My fellow Greystone Girls will remember that the "secret of Greystone is unselfishness". Over and over again, I have been taught to put the needs of others before my own and to love unselfishly in relationships.
Recently, I had a spiritual discussion with fellow classmates about being spiritual in the business world. The discussion stems from three behaviors: being holy, just, and loving all at the same time. The discussion around love was very inspiring because it not only described how to show empathy and mercy to others, but also highlighted ways in which love can be abused. For example, if gone unchecked, one can become a doormat to others and sacrifice their own principles.
Now, we framed this discussion with a business perspective, but I think that this lesson can be readily applied to everyday life. Personally, I struggle with not knowing when my giving to others crosses over into the doormat territory, and unknowingly abandoning my own boundaries and needs. 

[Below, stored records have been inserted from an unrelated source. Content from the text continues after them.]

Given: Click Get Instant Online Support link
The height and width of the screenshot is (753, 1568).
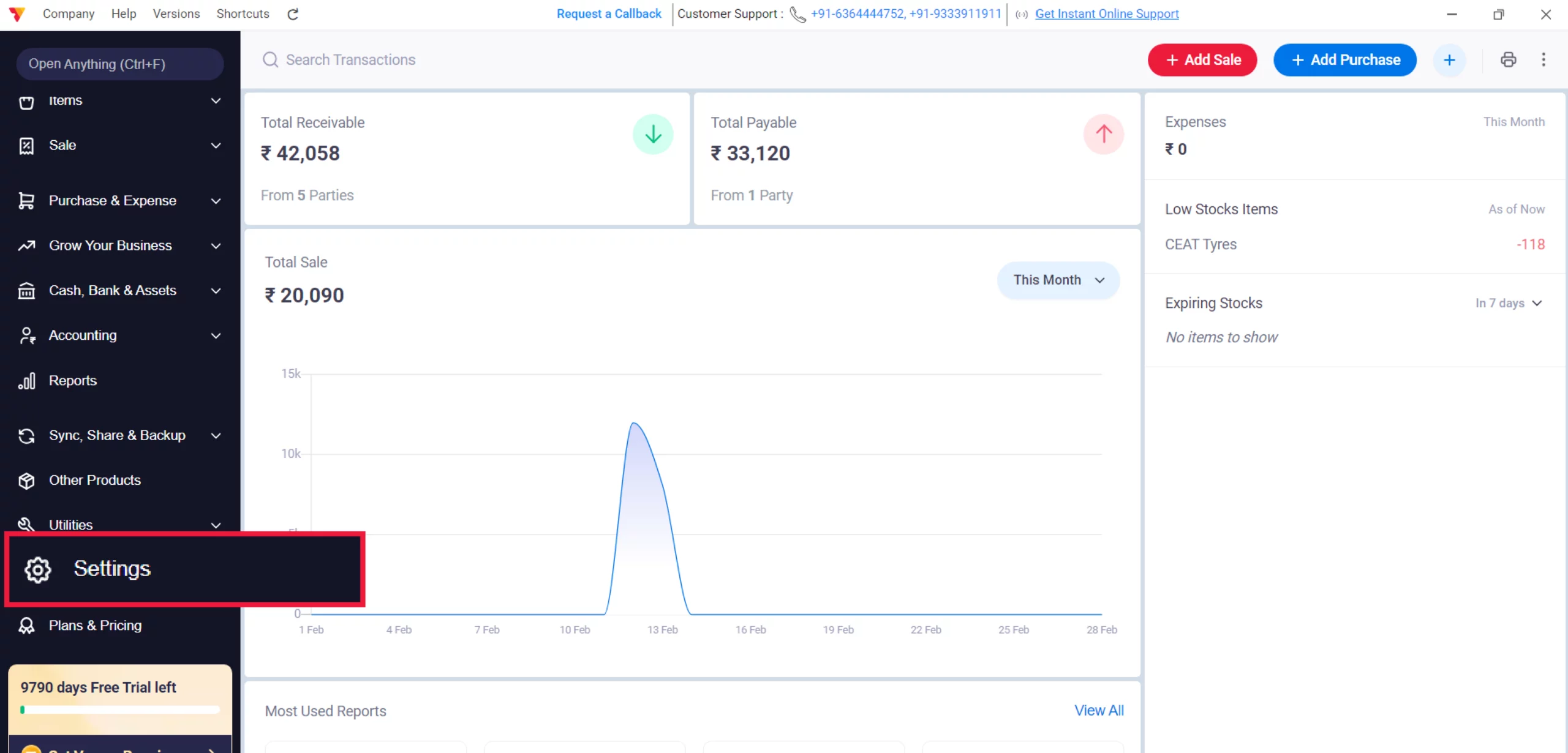Looking at the screenshot, I should 1106,13.
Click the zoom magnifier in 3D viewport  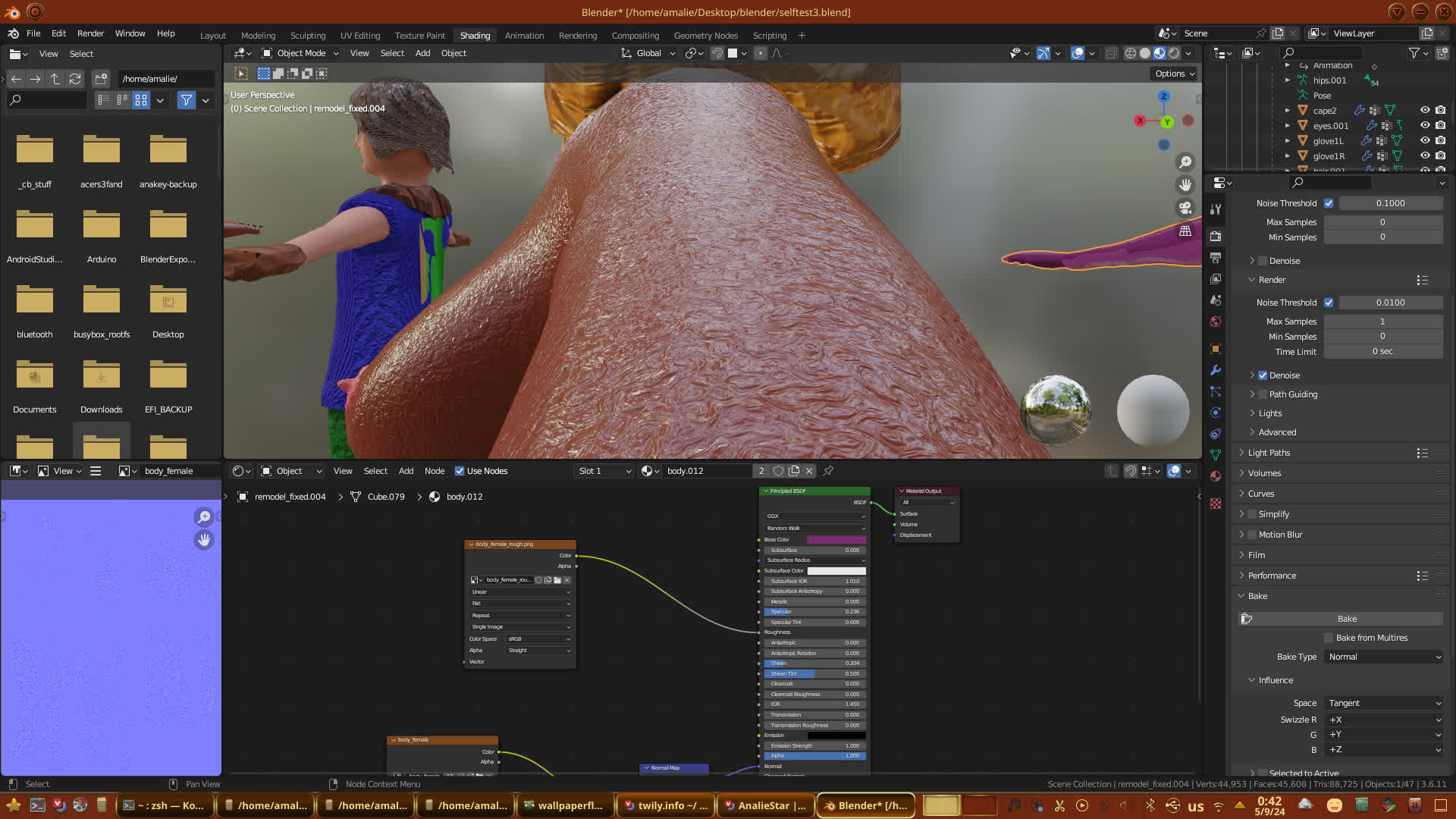[1185, 162]
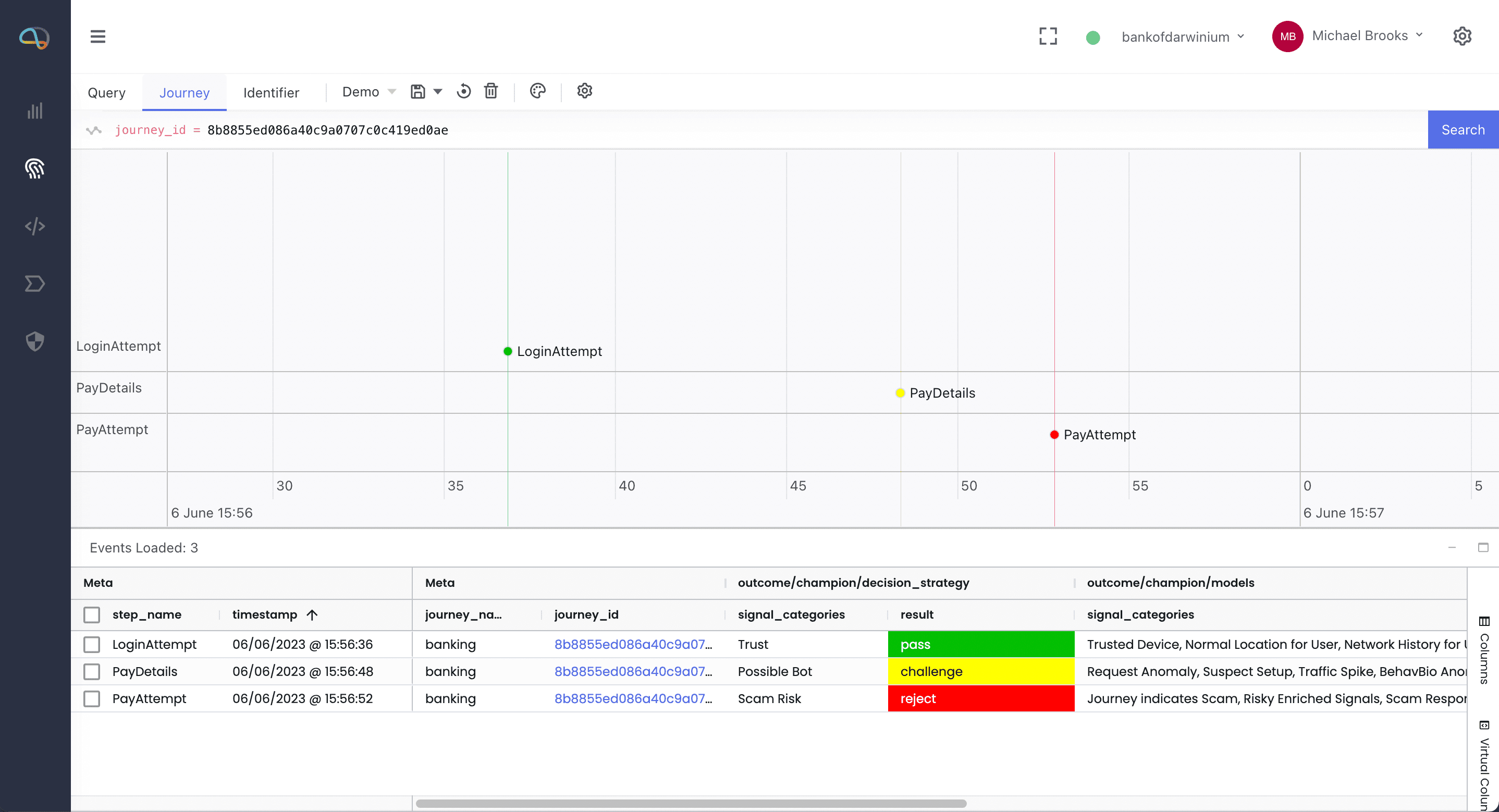Open the color palette theme icon
This screenshot has height=812, width=1499.
coord(538,91)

This is to say that I still believe that unselfishness is the key to finding joy in relationships, but my recent conversation with my classmates put a new perspective on it - that the love that you show to others should be a reflection of God's love - yes, unselfish and giving, but maintaining one's own principles at the same time. Otherwise, it's very possible to lose sight of the reason behind the love that you're giving.
So to those out there that can identify with this - I understand! I'm there with you, and will be challenging myself to keep sight of what I stand for and to not compromise that for others.